You are viewing a plain text version of this content. The canonical link for it is here.
Posted to java-user@lucene.apache.org by Marc Guillemot <ma...@amath.net> on 2002/10/01 09:40:55 UTC

Help for german queries

Hi,

I've performed some tests with Lucene for german indexation/search but I
don't get the results I expected:

- Umlaut:
search for:
    - "Geschäft" -> x results
    - "Geschaeft" -> no result
Is there an option in the standard german classes to make the 2 searches
above equivalent?

- Composed words:
"betreuung" is not found in a doc containing "Kundenbetreuung"

Any suggestions?

Marc.


--
To unsubscribe, e-mail:   <ma...@jakarta.apache.org>
For additional commands, e-mail: <ma...@jakarta.apache.org>


Re: Help for german queries

Posted by Andreas Mack <va...@mediales.net>.
On Wed, Oct 02, 2002 at 03:03:28PM +0200, Marc Guillemot wrote:
> Great, your stemmer does the job I expected for Umlaut. Thanks.
> 
> Has someone an idea for composed words ("betreuung" is not found in a doc
> containing "Kundenbetreuung")?

I had the idea of using aspell's word lists to further "stem" the words
but it doesn't look so trivial. The words in the lists look like
"8etreuung" and I hadn't time to investigate this. I'd be interested
in the opinions of others on this.


Greetings,
Andreas.

-- 
Andreas Mack <va...@mediales.de>
mediales. GmbH http://www.mediales.de
The unexamined life is not worth living.


--
To unsubscribe, e-mail:   <ma...@jakarta.apache.org>
For additional commands, e-mail: <ma...@jakarta.apache.org>


Re: Help for german queries

Posted by Marc Guillemot <ma...@amath.net>.
Great, your stemmer does the job I expected for Umlaut. Thanks.

Has someone an idea for composed words ("betreuung" is not found in a doc
containing "Kundenbetreuung")?

Marc.



----- Original Message -----
From: "Clemens Marschner" <cm...@lanlab.de>
To: "Lucene Users List" <lu...@jakarta.apache.org>
Sent: Wednesday, October 02, 2002 2:36 PM
Subject: Re: Help for german queries


> Hm sorry I don't have the time right now, but I think it took me 10
minutes
> to discover the location where I had to do the changes.
> I thought ä=ae would already be included.
> I included my GermanStemmer version in this post. Sorry I can't do
> CVSing/diff'ing at the moment.
> The stemmer does ä->a and ae->a and doesn't distinguish between uppercase
> and lowercase. I'm not a linguist, so I can't say if it does overstemming.
I
> commented out the expression below
>
>      // "t" occurs only as suffix of verbs.

- **WRITTEN PROBLEM A**
Name everyone in the Lucene mailing-list thread who is shown as the author or sender of a message.
- **WRITTEN PROBLEM B**
In the Lucene mailing-list thread, what does Clemens Marschner's German stemmer do with "ä" and "ae"?
- **WRITTEN PROBLEM C**
Carry on writing the Lucene mailing-list thread about German queries from its final line.
The stored records play no part in this work.

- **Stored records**
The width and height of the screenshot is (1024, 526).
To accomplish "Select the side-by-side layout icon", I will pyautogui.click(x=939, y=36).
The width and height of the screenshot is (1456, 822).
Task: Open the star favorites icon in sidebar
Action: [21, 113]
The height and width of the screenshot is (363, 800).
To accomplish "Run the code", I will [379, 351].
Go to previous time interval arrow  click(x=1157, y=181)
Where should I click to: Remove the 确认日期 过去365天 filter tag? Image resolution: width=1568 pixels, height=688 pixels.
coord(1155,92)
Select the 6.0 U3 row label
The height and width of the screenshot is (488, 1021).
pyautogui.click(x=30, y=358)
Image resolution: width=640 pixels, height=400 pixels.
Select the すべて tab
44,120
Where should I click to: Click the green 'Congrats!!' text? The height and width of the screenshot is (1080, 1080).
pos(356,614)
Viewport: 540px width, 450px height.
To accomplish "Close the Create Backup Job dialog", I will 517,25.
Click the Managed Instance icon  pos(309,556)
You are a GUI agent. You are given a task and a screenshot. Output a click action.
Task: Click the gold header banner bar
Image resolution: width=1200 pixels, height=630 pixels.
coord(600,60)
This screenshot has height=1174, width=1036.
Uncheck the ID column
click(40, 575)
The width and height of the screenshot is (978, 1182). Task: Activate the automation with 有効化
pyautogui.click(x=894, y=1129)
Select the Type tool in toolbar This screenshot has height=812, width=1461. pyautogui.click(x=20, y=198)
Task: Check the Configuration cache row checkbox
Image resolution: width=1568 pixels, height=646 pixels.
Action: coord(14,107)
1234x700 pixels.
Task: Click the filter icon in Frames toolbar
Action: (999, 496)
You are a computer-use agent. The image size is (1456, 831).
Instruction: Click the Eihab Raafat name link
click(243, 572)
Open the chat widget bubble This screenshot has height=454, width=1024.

- **OUTPUT A**
Marc Guillemot, Andreas Mack, Clemens Marschner

- **OUTPUT B**
It turns both "ä" and "ae" into "a", and it doesn't distinguish between uppercase and lowercase.

- **OUTPUT C**
>      else if ( buffer.charAt( buffer.length() - 1 ) == 't' /*&&
> !uppercase*/ ) {
>   buffer.deleteCharAt( buffer.length() - 1 );
>      }
>      else {
>   doMore = false;
>      }
>
> Hope that helps
>
> Clemens
>
> ----- Original Message -----
> From: "Marc Guillemot" <ma...@amath.net>
> To: "Lucene Users List" <lu...@jakarta.apache.org>
> Sent: Wednesday, October 02, 2002 12:47 PM
> Subject: Re: Help for german queries
>
>
> > The problem/question is not on the first letter case because but only on
> the
> > equivalence between "ä" and "ae" for instance.
> >
> > in my tests, searching for:
> > - Geschäft -> 13 results
> > - geschäft -> 0 result
> > - Geschaeft -> 0 result
> > - geschaeft -> 0 result
> >
> > Marc.
> >
> >
> > ----- Original Message -----
> > From: "Clemens Marschner" <cm...@lanlab.de>
> > To: "Lucene Users List" <lu...@jakarta.apache.org>
> > Sent: Tuesday, October 01, 2002 1:16 PM
> > Subject: Re: Help for german queries
> >
> >
> > > there's a "feature" in the German stemmer (I would call it a bug) that
> > > treats words ending with "t" differently if they start with a capital
or
> > > non-capital letter. Are you sure you didn't type "geschäft" and
> > "Geschaeft"?
> > > Cause that's supposedly stemmed differently.
> > >
> > > --Clemens
> > >
> > > ----- Original Message -----
> > > From: "Marc Guillemot" <ma...@amath.net>
> > > To: <lu...@jakarta.apache.org>
> > > Sent: Tuesday, October 01, 2002 9:40 AM
> > > Subject: Help for german queries
> > >
> > >
> > > > Hi,
> > > >
> > > > I've performed some tests with Lucene for german indexation/search
but
> I
> > > > don't get the results I expected:
> > > >
> > > > - Umlaut:
> > > > search for:
> > > >     - "Geschäft" -> x results
> > > >     - "Geschaeft" -> no result
> > > > Is there an option in the standard german classes to make the 2
> searches
> > > > above equivalent?
> > > >
> > > > - Composed words:
> > > > "betreuung" is not found in a doc containing "Kundenbetreuung"
> > > >
> > > > Any suggestions?
> > > >
> > > > Marc.


--
To unsubscribe, e-mail:   <ma...@jakarta.apache.org>
For additional commands, e-mail: <ma...@jakarta.apache.org>


Re: Help for german queries

Posted by Clemens Marschner <cm...@lanlab.de>.
Hm sorry I don't have the time right now, but I think it took me 10 minutes
to discover the location where I had to do the changes.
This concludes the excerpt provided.